INFORMATION GIVEN:
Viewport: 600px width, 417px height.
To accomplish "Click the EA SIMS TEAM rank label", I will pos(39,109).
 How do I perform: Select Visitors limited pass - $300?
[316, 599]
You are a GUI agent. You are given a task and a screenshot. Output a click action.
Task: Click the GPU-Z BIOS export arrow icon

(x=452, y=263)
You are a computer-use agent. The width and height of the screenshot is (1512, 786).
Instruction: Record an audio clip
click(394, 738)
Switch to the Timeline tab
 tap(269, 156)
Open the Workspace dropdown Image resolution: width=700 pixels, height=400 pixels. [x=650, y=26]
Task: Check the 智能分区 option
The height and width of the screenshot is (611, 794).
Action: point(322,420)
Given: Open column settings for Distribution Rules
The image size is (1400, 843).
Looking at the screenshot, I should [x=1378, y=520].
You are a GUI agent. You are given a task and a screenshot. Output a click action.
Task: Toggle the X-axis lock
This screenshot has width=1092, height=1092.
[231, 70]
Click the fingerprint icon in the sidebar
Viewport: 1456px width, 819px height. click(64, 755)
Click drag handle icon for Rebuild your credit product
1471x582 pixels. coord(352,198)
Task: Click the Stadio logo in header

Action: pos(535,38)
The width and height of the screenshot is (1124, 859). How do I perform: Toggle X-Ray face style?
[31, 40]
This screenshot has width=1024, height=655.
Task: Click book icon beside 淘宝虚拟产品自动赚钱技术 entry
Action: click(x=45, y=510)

WHAT IS REQUIRED: Recast the material from the line containing "Click the fingerprint icon in the sidebar" up to and including the line containing "Action: pos(535,38)" as a two-column CSV with the columns instruction and response, one row per item. Put each field in double quotes and replace line breaks with spaces.

FINISHED TASK:
instruction,response
"Click the fingerprint icon in the sidebar","Viewport: 1456px width, 819px height. click(64, 755)"
"Click drag handle icon for Rebuild your credit product","1471x582 pixels. coord(352,198)"
"Task: Click the Stadio logo in header","Action: pos(535,38)"